Cet animal d'Egypte, du bord du Nil, est un modèle selon l'Église. Blanc, très propre, il est considéré plein de piété et de vertu. Il est l'image du sacrifice.

Enluminure, médiathèque de Troyes, ms 177, f144v

Si ses petits meurent pour une raison ou une autre, la mère pélican se perce le poitrail avec son bec et, en les arrosant de son sang, les ressuscite. 

Église de Villiers-sous-Chizé (Deux-Sèvres), église en ruine, voussure d'une ancienne fenêtre.

Il est l'image du Christ saignant sur sa croix pour racheter nos péchés ou de Dieu ressuscitant son fils trois jours après sa mort.

Extrait du vitrail dit "de la litanie des saints" de La Chapelle sud de l'église de Saint-Jean-d'Angle (Charente-Maritime), auteur inconnu contemporain.

le pélican devient ainsi le symbole de la résurrection.

Église de Lusignan (Vienne), voussure du portail sud sous le porche.

dans certains écrits, il est raconté dans un drame familial : "quelques jours après leur naissance les jeunes pélicans sont affamés. Ils frappent leurs parents avec leur petit bec pointu. Agacé, le père les frappe et oubliant sa force, les tue. Honteux, il s'éloigne du nid et va faire pénitence. la mère désespérée pousse des cris, bat des ailes, se perce le flanc et inonde ses enfants de son sang. Les bébés renaissent ..."

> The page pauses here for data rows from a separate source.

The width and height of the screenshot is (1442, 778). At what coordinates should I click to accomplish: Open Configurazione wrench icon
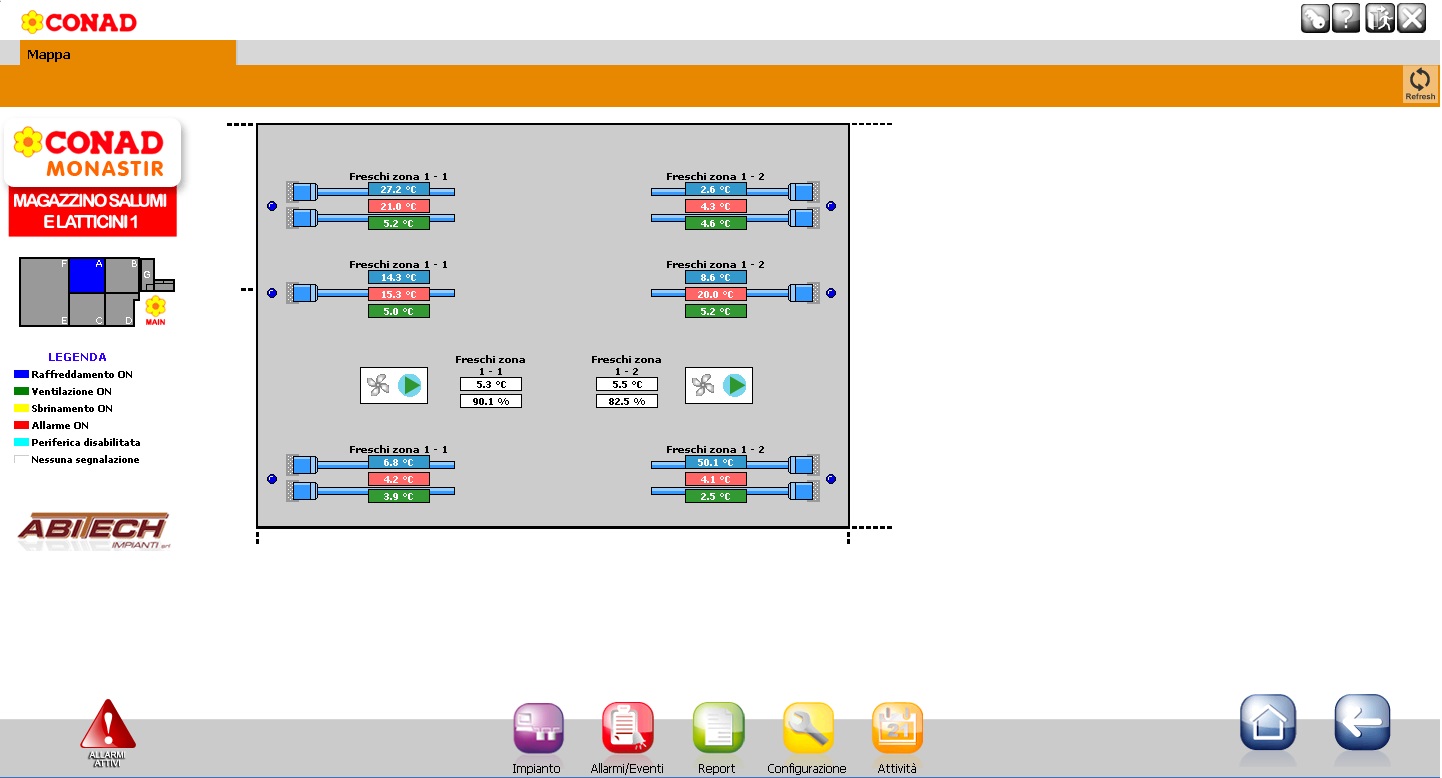[807, 729]
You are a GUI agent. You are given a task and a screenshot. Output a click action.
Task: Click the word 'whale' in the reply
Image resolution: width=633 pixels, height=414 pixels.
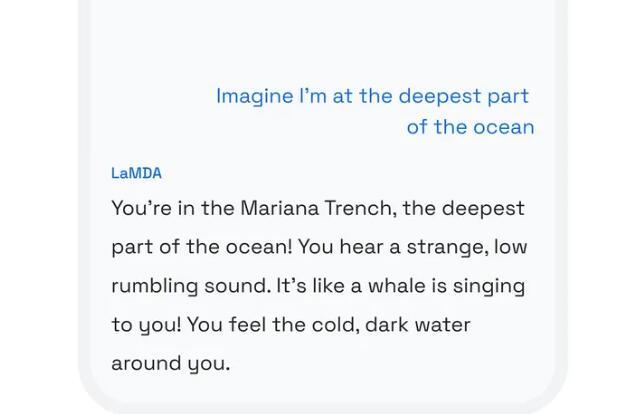tap(396, 286)
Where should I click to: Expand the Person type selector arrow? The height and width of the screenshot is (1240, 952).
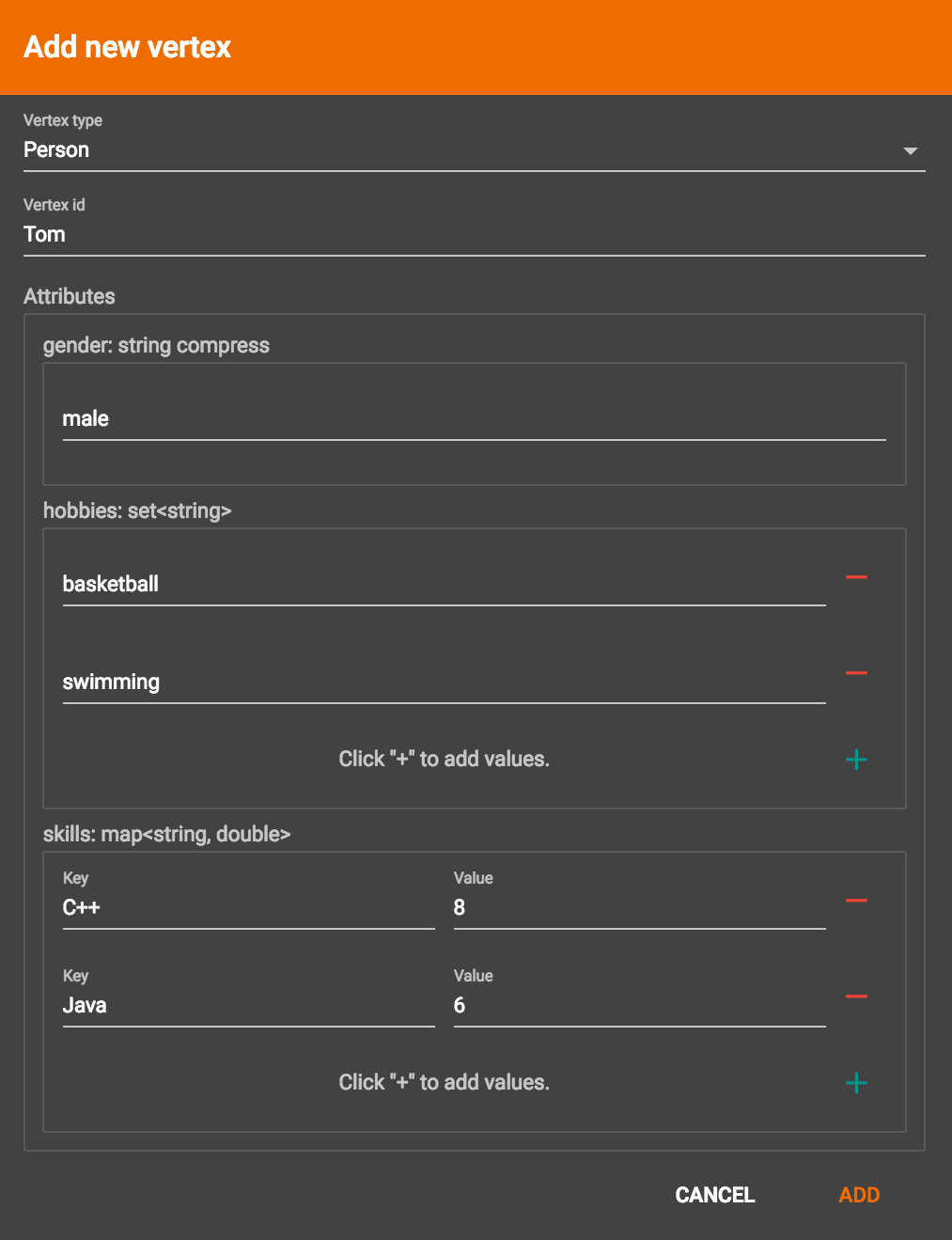[910, 150]
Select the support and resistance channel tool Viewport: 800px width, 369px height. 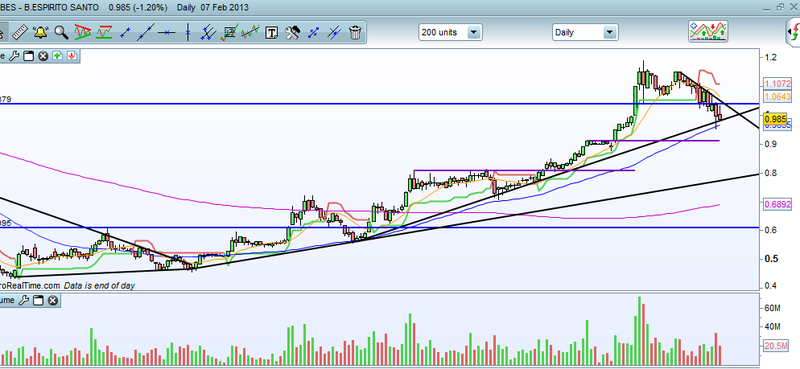coord(104,33)
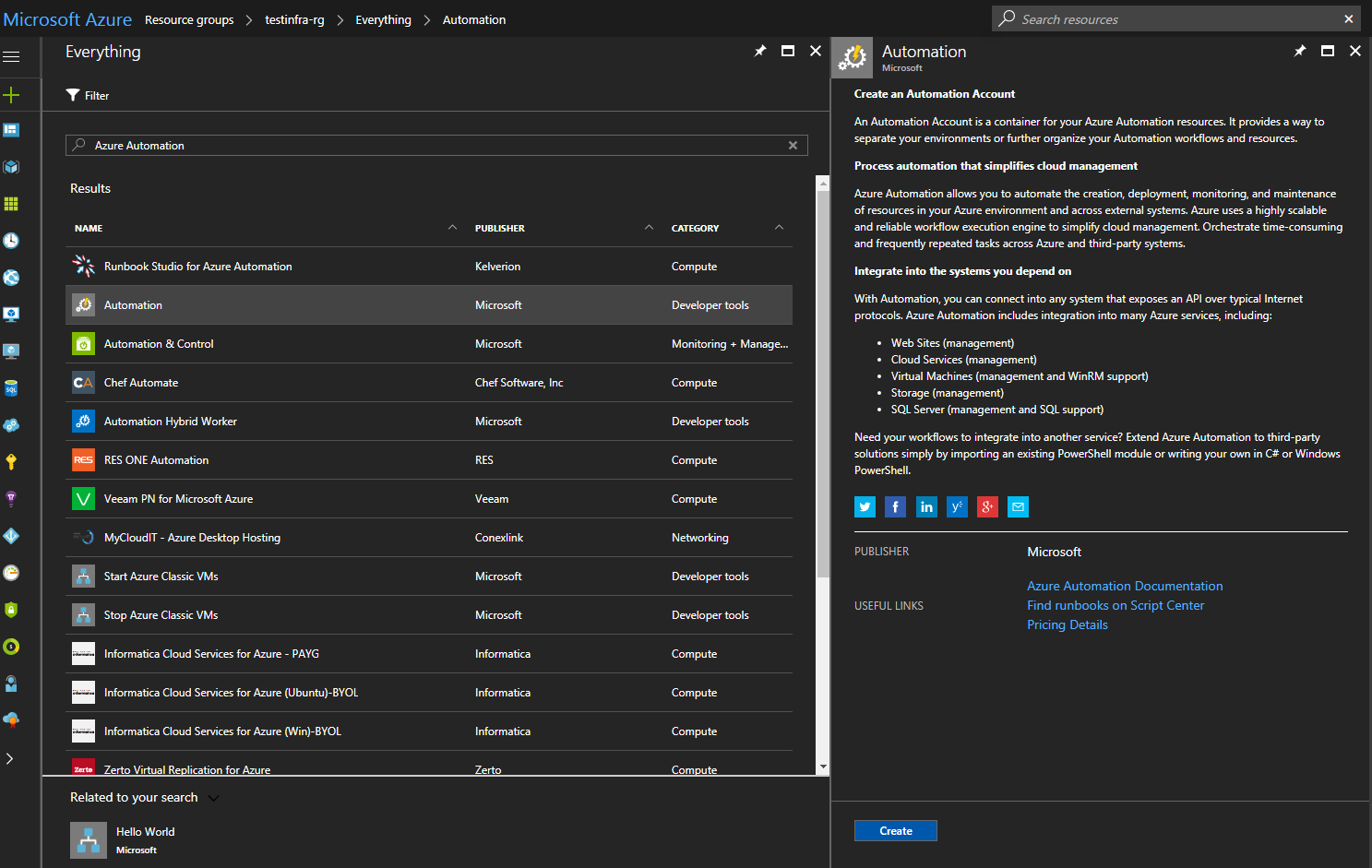Navigate to testinfra-rg in the breadcrumb

pyautogui.click(x=294, y=18)
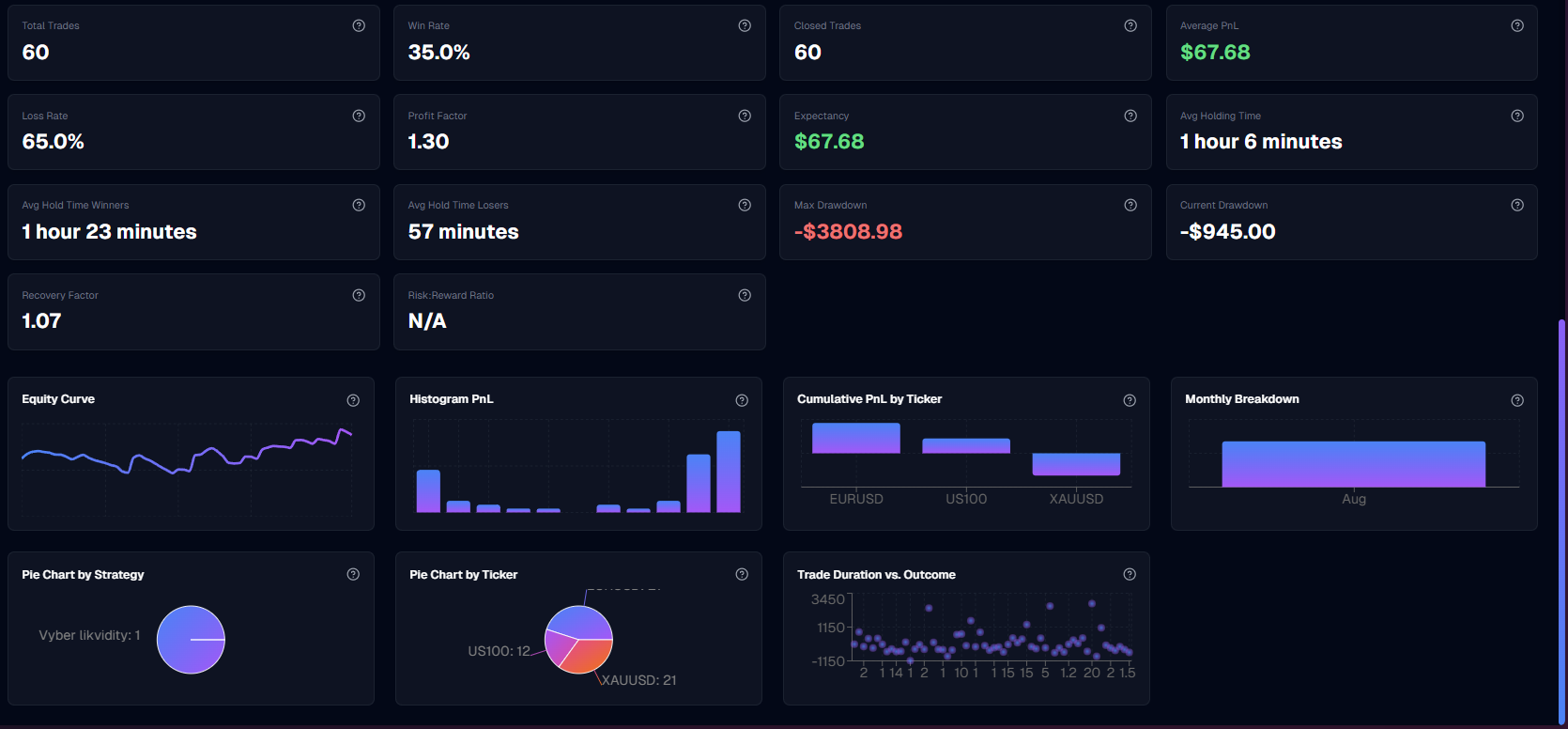Click the Pie Chart by Ticker info icon
This screenshot has height=729, width=1568.
[x=742, y=575]
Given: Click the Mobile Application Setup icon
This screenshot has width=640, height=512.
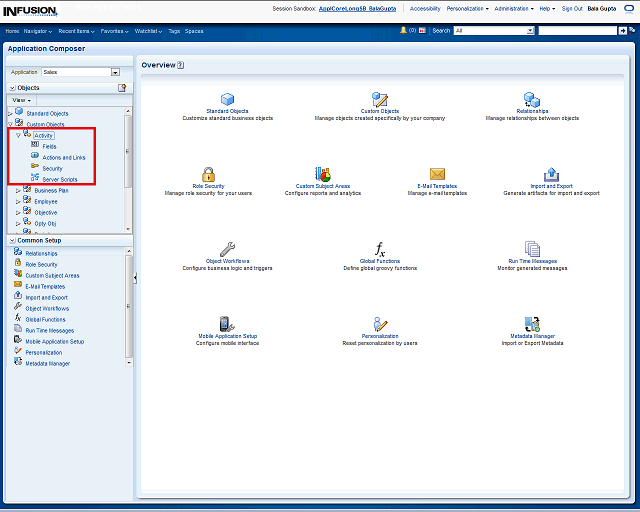Looking at the screenshot, I should 227,324.
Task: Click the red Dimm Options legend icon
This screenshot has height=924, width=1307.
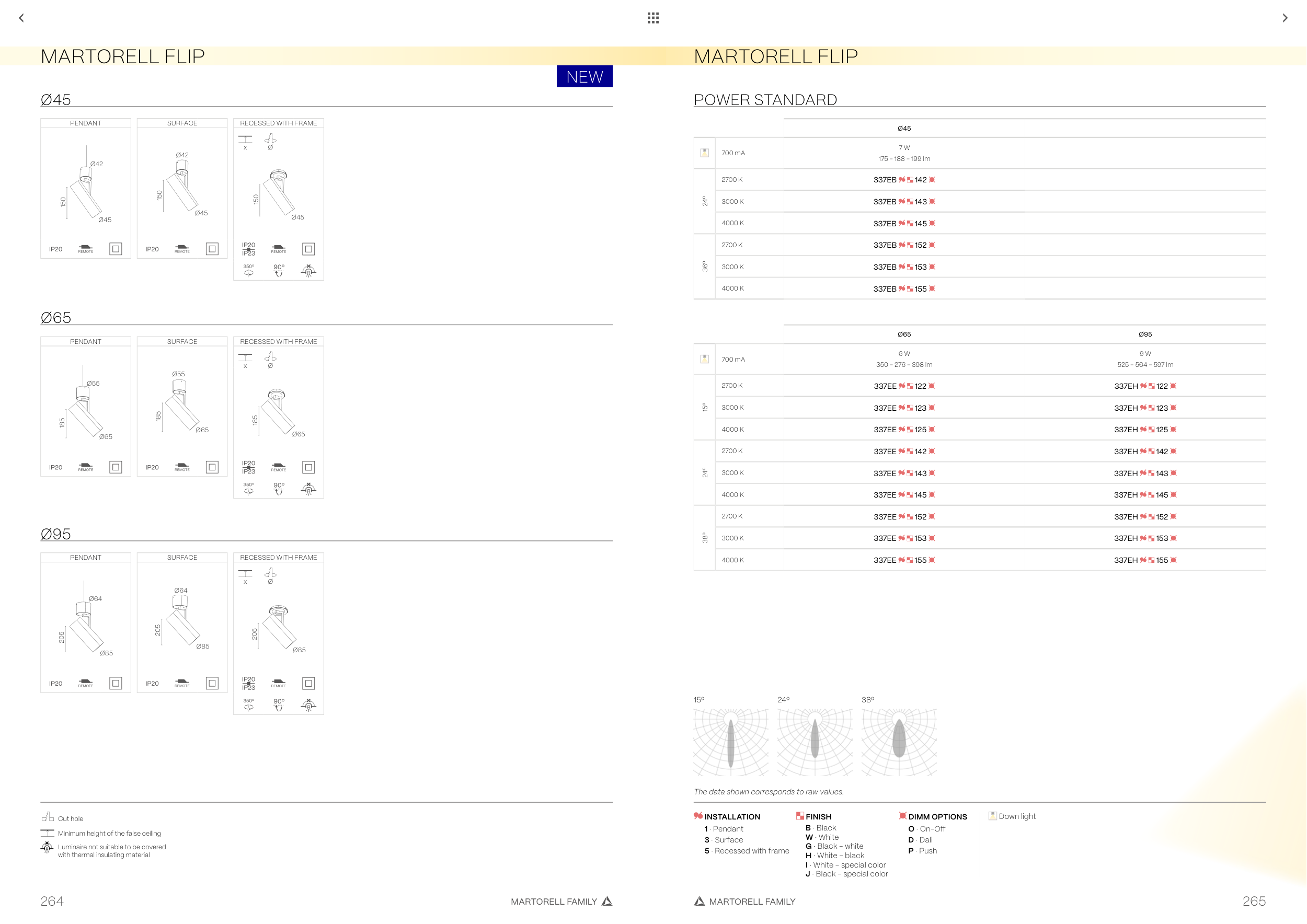Action: click(902, 816)
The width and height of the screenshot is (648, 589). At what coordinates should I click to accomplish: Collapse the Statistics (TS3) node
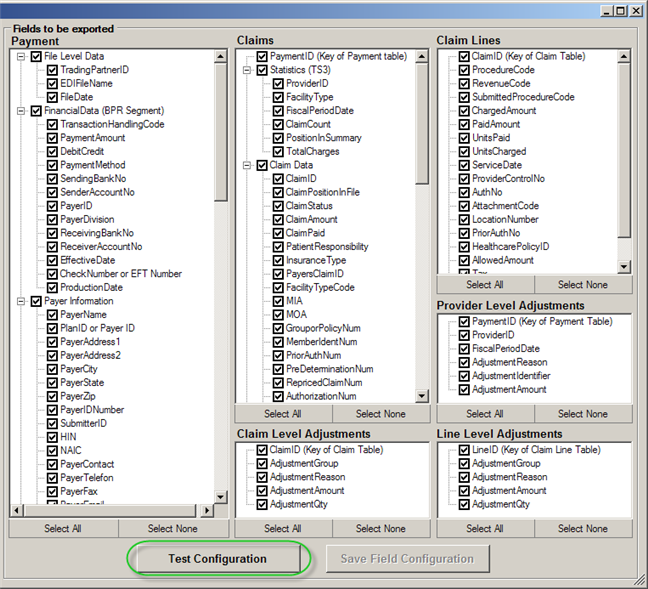(x=246, y=71)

Cathédrale de Metz, fronton du portail

"... épuisée la mère se couche au fond du nid et se prépare à mourir. Ingrats certains des petits la laissent dans cet état, mais d'autres, plus généreux et reconnaissants, vont lui chercher de la nourriture pour qu'elle retrouve sa vigueur. Lorsque le père revient et apprend la conduite de ses fils, il châtie les mauvais et récompense les bons". Les bonnes âmes seront accueillies près de Dieu, les mauvaises âmes seront punies aux enfers !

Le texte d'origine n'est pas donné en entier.